3. Native compilation — the real shift

Here's the one that actually changes the physics, and it's matured a lot in modern .NET.

NativeAOT (ahead-of-time)
compiles your app straight to native machine code — no IL shipped, no JIT at runtime, much of the
metadata gone. The result is a self-contained native executable. Now the attacker is back in
C++-decompiler territory: a disassembler that sees registers and addresses, not LicenseManager. IsActivated(). It is dramatically harder to read and patch than IL. It's not magic — native
binaries can still be reverse-engineered by people who do that for a living — but you've moved from
"afternoon with dnSpy" to "specialist with IDA Pro and real time on their hands."

The trade-offs are real and you should know them: NativeAOT restricts reflection and runtime code
generation, needs the trimming-friendly bits of your dependency graph, targets a specific platform per
build, and doesn't fit every app (notably the classic reflection-heavy desktop and plugin frameworks).
Its lighter cousin ReadyToRun (R2R) precompiles IL to native for startup speed but still ships the
IL alongside, so it's a performance feature, not a protection one. If protecting the binary is a hard
requirement and your app can live within the constraints, NativeAOT is the strongest lever on this
list.

4. Move the secret off the client entirely

This is the one I push hardest, because it's the only one with no ceiling. Code you don't ship can't
be decompiled. If a piece of logic is genuinely valuable — a pricing algorithm, a proprietary
calculation, the actual license validation — put it behind an API and run it on a server you control.
The client calls in; the secret never leaves your machine.

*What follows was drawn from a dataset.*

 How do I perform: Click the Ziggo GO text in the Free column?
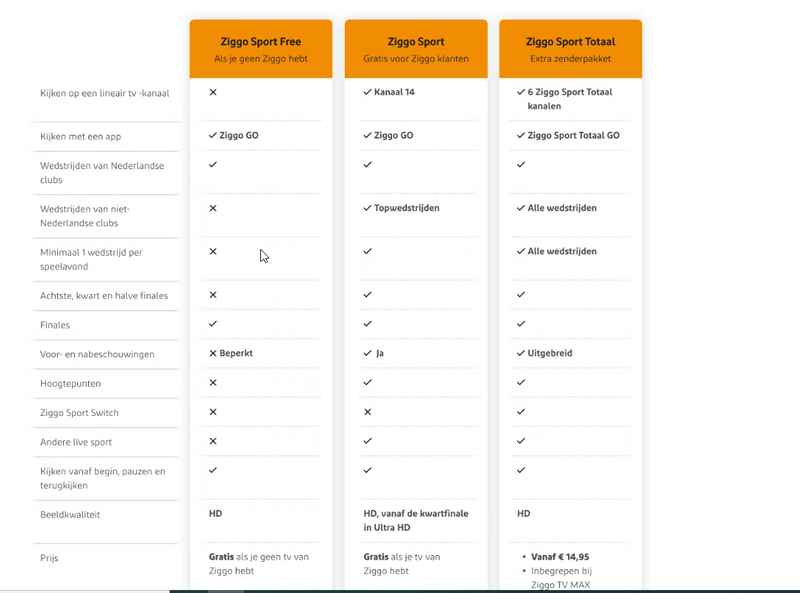coord(239,135)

Apply it directly to our example: don't decide IsActivated() locally with a bool. Have the client
ask your license server, over TLS, signing the request, and have the server return a signed,
time-limited token that the client verifies with a public key. Now patching the client doesn't help —
there's nothing local to flip, and forging the server's signature is the actual hard cryptographic
problem you wanted the attacker to face all along. You can't always move everything server-side
(offline apps exist), but move what you can, and design the local checks to fail toward calling the
server rather than toward a local boolean.

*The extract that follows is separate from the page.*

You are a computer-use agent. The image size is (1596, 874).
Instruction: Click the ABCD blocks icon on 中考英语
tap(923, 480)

5. Licensing, done so it actually resists patching

If you must validate locally, lean on cryptography instead of conditionals. Issue licenses as data
signed with your private key; the app verifies the signature with the embedded public key.
The attacker can read your verification code all they like — they still can't mint a valid license
without your private key. Yes, they can try to patch out the verification call itself (back to the
bool problem), which is exactly why you combine this with anti-tamper and, ideally, a server check.
Layers.

So where does that leave you?

Let me be blunt, because the worst outcome is false confidence. You cannot make a .NET binary that a
motivated, skilled attacker with physical possession of it cannot eventually defeat. Anything that
runs on a machine you don't control is, in the end, reverse-engineerable. That's not defeatism — it's
the correct threat model, and it tells you where to spend effort.

What you can do is make the cost of attacking exceed the value of the prize, for the attackers you
actually care about. A reasonable stack, in order of payoff:

Move the crown jewels server-side. Unbeatable, when feasible.
NativeAOT if your app fits — it changes the whole game on the client.
Cryptographic licensing (signed, server-validated) instead of local booleans.
Obfuscation (renaming + control-flow + anti-tamper) to slow the rest down.
Use strong naming for identity — and don't expect it to stop anyone.

The mistake I see most often isn't picking the wrong tool — it's the bool in the binary, the belief
that "compiled" means "hidden." It doesn't. In .NET, compiled means portable and self-describing,
which is wonderful right up until you need it not to be. Now you know why, you've seen the attack, and
you've got the menu to push back. Build with that in mind from the start, and you'll spend your
protection budget where it actually moves the needle.